Deriving from the Greek tropos, "to turn," a trope is a schema or script for turning attention. Tropes are particular configurations of language, and as these figures repeat, they become recognizable heuristics for amplifying and compressing one rhetorical choice over all other probabilities. When musicians add to or subtract notes from a particular melisma or otherwise draw attention to the development of a particular tone, they're troping, right there. Used as a verb again: when you "trope" something, you tune that something to a pattern by entraining it to that particular and available pattern. Troping, turning, tuning, these are the very same. They at once require and install a second order of attention. Rhetoric is another name for this \"attention to attention.\"


Since the telegraph, electronic media emerge as increasingly configurable (programmable, rhythmizable) surfaces and conditions for inscription, response, and movement, and, as Marshall McLuhan recognized long ago , once "sequence yields to the simultaneous, one is in the world of structure and configuration" (//Understanding Media// 28).
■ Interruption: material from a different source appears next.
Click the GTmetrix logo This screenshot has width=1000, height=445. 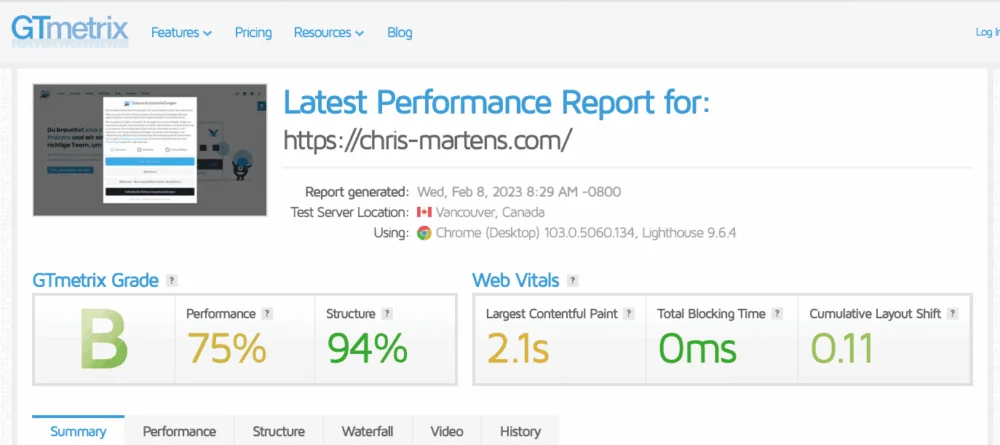tap(70, 30)
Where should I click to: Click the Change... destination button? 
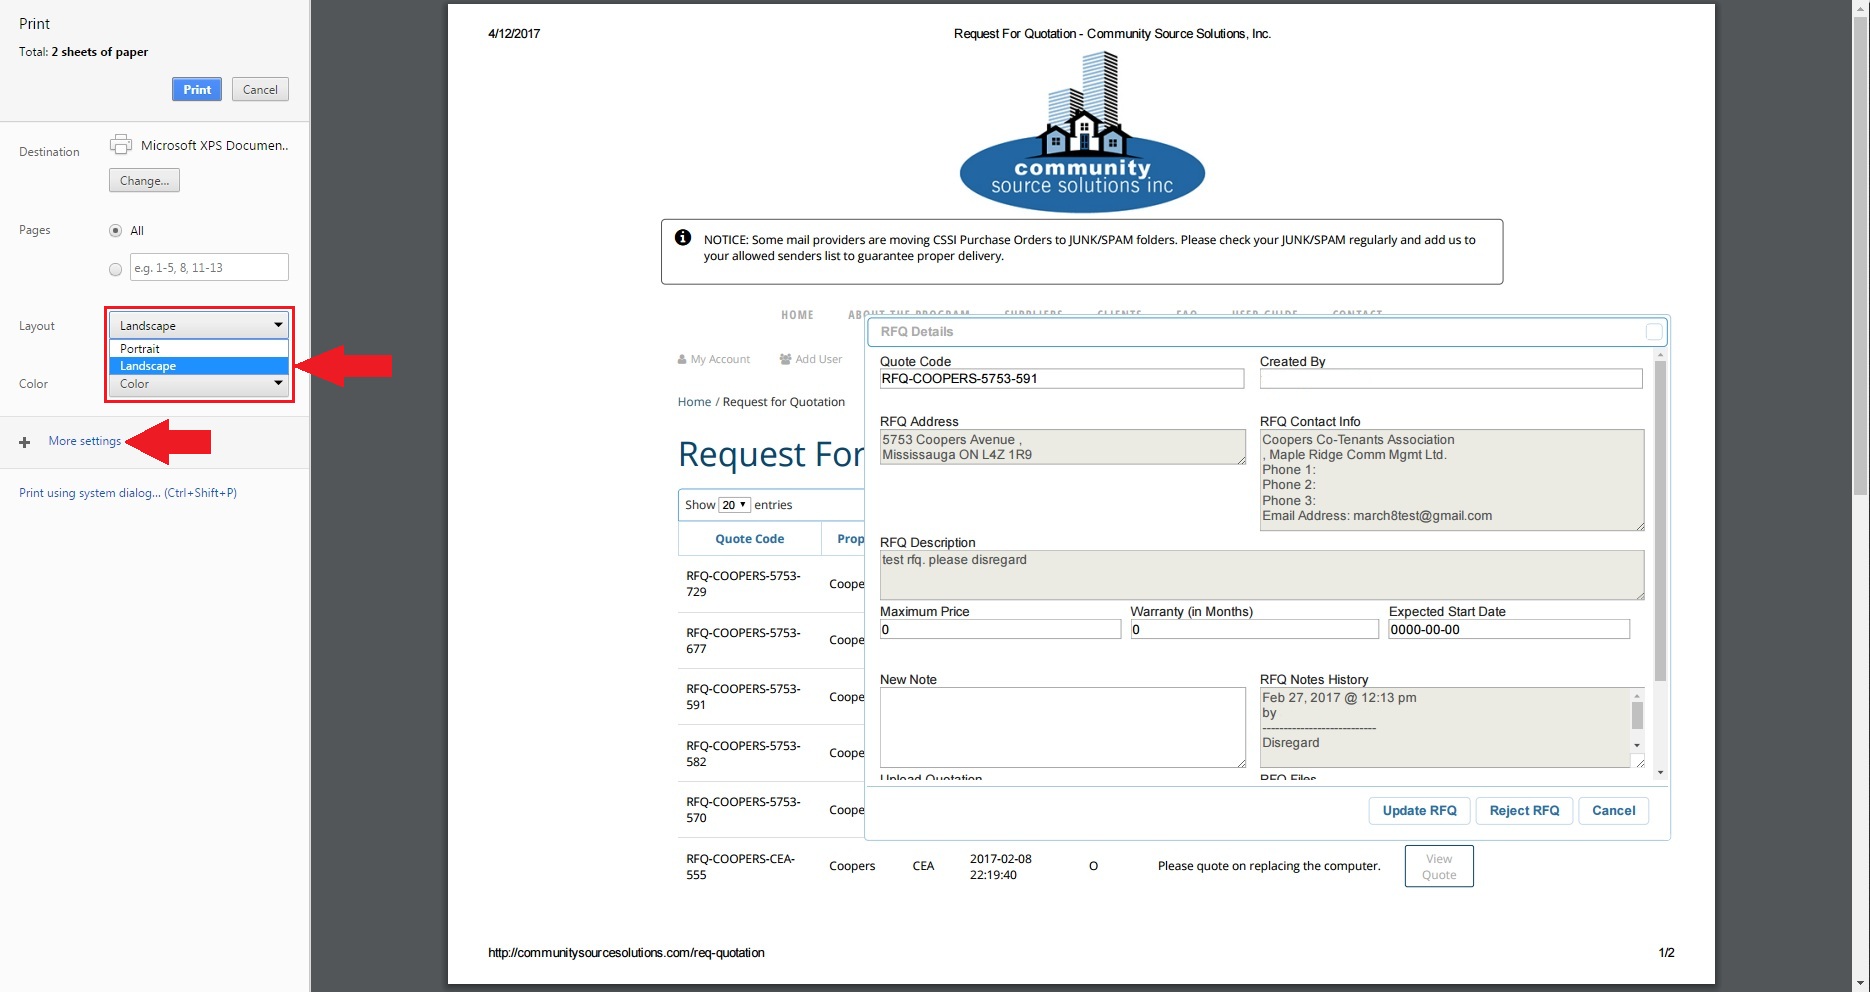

Configuring arguments in a networked medium requires some listening, some facility with detachment, and lots of practice. Just as musicians rehearse the gestures of melodic development and rhythmic entrainment, we, as composers in far-from-equalibrium, rich, synaesthetic media must become search engines for the tropes that help us make rhetorical choices as we narrate sequences and listen for available sequences, turn narrative sequences into definitions, and so much more.